A caneta
* Por
Alberto Cohen
Acordou sem saber, de
imediato, onde estava. Aos poucos foi percebendo os detalhes, a penumbra, a
televisão que chiava num canal fora do ar, o tapete em que derrubara o
cinzeiro, o sofá onde cochilara. Jamais a sala do apartamento pareceu tão
grande e hostil.
Uma idéia ridícula que
só poderia ocorrer àquela hora da madrugada, mas que para ele adquiria
contornos de grande seriedade e indagação social, tomou conta de sua mente,
ainda sonolenta: No meio dos sem-terra, sem-teto, sem-trabalho, enfim, de
tantos sem, imagine-se o escândalo que seria o aparecimento repentino de alguém
como ele, com uma existência vazia, uma sala imensa e inútil, uma tv 42
polegadas, tela plana, fora do ar, uma grande idéia jamais concluída, uma
caneta esferográfica... Nesse ponto, procurou a caneta nos dedos e, não a
encontrando, começou a vasculhar o pequeno território que, ultimamente, era seu
centro de referência: sofá, mesa lateral, estante, tapete... Nada!
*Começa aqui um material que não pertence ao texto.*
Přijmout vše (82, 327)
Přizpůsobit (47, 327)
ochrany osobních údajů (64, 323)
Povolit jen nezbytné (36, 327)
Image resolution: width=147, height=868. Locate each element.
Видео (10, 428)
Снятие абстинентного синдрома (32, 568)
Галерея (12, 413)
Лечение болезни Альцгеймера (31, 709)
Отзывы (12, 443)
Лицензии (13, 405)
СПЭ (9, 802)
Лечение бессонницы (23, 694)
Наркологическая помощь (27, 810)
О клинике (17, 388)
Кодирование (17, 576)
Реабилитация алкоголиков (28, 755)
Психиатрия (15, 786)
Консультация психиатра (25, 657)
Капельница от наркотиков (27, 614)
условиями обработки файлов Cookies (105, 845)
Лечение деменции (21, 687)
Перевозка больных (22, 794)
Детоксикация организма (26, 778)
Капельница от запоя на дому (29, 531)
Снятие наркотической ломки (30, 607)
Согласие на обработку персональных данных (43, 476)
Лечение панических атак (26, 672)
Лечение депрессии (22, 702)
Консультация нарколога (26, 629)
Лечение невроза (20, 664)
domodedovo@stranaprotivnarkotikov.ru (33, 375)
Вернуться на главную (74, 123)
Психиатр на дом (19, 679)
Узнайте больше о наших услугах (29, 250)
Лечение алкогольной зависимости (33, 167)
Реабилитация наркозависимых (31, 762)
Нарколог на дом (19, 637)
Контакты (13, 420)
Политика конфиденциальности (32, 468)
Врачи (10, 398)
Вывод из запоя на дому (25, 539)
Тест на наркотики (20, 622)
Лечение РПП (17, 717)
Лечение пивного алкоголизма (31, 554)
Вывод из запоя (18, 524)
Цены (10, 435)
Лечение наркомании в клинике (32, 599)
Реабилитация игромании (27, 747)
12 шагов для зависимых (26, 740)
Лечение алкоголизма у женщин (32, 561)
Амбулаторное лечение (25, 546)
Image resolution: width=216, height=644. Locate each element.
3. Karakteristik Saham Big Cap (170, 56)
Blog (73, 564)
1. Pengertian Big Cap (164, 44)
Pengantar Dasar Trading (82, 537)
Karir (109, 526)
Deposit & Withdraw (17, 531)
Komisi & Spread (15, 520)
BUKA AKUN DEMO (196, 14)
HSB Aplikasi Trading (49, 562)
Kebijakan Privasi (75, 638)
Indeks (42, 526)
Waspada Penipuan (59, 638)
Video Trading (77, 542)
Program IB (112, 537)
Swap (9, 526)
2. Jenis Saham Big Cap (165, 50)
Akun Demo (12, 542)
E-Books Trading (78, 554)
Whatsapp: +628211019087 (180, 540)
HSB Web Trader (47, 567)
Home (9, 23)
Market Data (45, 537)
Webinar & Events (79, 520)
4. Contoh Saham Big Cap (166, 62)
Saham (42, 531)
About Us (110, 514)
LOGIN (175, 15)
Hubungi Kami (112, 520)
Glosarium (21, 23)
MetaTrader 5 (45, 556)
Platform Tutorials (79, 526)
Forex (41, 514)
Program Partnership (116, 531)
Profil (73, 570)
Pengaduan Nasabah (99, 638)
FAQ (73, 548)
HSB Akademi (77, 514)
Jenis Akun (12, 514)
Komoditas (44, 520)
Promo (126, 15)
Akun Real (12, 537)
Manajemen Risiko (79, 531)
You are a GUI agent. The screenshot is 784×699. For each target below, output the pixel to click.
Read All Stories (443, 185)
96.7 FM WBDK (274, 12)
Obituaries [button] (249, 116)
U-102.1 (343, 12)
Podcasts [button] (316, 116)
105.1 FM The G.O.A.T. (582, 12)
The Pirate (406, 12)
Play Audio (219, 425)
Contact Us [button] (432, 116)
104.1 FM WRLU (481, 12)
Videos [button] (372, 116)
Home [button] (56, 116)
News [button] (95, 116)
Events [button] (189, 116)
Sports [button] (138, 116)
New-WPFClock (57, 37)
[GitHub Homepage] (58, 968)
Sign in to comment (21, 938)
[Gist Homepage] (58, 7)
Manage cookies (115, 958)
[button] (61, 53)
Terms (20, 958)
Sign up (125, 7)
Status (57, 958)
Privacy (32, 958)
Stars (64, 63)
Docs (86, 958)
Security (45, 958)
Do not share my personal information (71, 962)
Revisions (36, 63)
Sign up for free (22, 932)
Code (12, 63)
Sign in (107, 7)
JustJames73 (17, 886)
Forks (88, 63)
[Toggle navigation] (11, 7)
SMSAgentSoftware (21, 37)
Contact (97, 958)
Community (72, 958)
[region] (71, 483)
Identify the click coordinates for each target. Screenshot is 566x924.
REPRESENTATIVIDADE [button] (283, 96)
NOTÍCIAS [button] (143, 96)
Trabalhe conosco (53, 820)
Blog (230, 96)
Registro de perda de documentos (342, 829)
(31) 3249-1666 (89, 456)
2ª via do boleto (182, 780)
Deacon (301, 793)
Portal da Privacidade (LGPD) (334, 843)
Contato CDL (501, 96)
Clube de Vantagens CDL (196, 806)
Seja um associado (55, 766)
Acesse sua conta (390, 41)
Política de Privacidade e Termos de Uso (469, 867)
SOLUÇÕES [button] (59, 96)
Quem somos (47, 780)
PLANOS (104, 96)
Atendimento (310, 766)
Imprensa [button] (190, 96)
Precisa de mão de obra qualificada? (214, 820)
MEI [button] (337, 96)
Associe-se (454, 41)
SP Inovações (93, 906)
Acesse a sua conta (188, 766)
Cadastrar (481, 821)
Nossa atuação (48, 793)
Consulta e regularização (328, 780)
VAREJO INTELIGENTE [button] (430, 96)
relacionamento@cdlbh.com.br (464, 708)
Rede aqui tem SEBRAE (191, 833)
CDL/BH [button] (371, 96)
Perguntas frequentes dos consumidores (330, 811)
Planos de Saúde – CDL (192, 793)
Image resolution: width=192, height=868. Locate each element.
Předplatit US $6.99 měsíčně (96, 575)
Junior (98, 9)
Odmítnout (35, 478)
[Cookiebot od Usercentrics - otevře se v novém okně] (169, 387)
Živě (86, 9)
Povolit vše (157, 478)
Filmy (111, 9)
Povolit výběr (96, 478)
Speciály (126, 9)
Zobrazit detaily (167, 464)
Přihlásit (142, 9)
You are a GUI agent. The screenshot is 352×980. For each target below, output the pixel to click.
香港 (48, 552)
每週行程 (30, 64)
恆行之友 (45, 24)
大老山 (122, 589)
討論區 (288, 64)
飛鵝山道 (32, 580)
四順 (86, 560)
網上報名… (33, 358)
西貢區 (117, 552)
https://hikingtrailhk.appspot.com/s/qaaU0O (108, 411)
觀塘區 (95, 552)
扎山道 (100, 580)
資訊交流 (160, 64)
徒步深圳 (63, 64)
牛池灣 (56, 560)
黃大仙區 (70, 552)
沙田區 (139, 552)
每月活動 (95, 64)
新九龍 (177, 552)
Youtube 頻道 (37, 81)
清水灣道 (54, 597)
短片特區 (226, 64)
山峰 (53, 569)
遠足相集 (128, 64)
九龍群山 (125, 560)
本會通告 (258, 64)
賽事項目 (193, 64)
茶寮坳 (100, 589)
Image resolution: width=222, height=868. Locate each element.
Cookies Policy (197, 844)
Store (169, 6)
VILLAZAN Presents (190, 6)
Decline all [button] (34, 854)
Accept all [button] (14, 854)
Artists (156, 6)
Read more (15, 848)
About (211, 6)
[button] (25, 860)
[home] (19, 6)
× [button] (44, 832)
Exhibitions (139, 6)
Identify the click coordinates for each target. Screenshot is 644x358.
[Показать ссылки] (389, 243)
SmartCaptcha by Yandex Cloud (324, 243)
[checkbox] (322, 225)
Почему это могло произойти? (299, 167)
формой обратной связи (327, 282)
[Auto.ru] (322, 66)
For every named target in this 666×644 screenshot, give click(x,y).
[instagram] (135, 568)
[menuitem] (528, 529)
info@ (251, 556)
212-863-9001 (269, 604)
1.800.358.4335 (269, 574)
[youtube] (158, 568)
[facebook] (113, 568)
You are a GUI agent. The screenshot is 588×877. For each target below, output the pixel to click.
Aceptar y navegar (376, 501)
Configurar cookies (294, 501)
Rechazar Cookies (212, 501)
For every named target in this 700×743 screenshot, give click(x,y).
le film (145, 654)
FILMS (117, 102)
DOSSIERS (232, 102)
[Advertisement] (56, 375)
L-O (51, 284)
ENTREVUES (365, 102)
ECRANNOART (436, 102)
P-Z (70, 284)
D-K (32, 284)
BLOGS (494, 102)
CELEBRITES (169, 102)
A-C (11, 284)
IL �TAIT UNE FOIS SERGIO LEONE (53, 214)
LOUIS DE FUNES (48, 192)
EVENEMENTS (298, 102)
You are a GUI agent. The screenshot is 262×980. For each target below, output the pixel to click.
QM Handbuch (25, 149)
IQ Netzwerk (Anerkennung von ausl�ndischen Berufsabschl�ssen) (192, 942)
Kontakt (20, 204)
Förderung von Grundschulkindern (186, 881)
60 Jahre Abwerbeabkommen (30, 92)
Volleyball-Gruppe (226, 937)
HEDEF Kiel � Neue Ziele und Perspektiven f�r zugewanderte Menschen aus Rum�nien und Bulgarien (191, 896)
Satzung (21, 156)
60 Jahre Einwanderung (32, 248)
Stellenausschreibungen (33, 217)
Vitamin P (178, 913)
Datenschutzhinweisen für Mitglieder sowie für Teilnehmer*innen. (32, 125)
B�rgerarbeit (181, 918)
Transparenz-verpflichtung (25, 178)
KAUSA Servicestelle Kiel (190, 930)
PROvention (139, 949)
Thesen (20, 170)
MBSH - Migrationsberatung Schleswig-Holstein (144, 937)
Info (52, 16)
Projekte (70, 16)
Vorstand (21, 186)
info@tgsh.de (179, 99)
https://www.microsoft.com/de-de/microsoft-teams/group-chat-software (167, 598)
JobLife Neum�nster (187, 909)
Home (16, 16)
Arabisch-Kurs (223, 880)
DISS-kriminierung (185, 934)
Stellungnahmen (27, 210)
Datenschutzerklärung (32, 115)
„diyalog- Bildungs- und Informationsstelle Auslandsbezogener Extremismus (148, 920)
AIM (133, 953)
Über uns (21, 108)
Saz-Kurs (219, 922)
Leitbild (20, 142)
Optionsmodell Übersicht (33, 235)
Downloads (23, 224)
Onde diabos
havia se metido a maldita?
Encheu-se de
importância, como se o mundo dependesse de seus escritos cada vez mais raros e
esbravejou, mentalmente, contra aquelas forças que o impediam de cravar no
papel imagens definitivas.
Inopinadamente veio a
pergunta: e se achasse a caneta? Antes de cochilar havia tentado, horas a fio,
escrever algo original, ou nem tão original, sem o menor sucesso.
Dignamente,
levantou-se, recolheu o maço de cigarros, outros trastes pessoais e foi dormir.
A ser um sem-idéias,
preferiu, estrategicamente, ser um sem-caneta.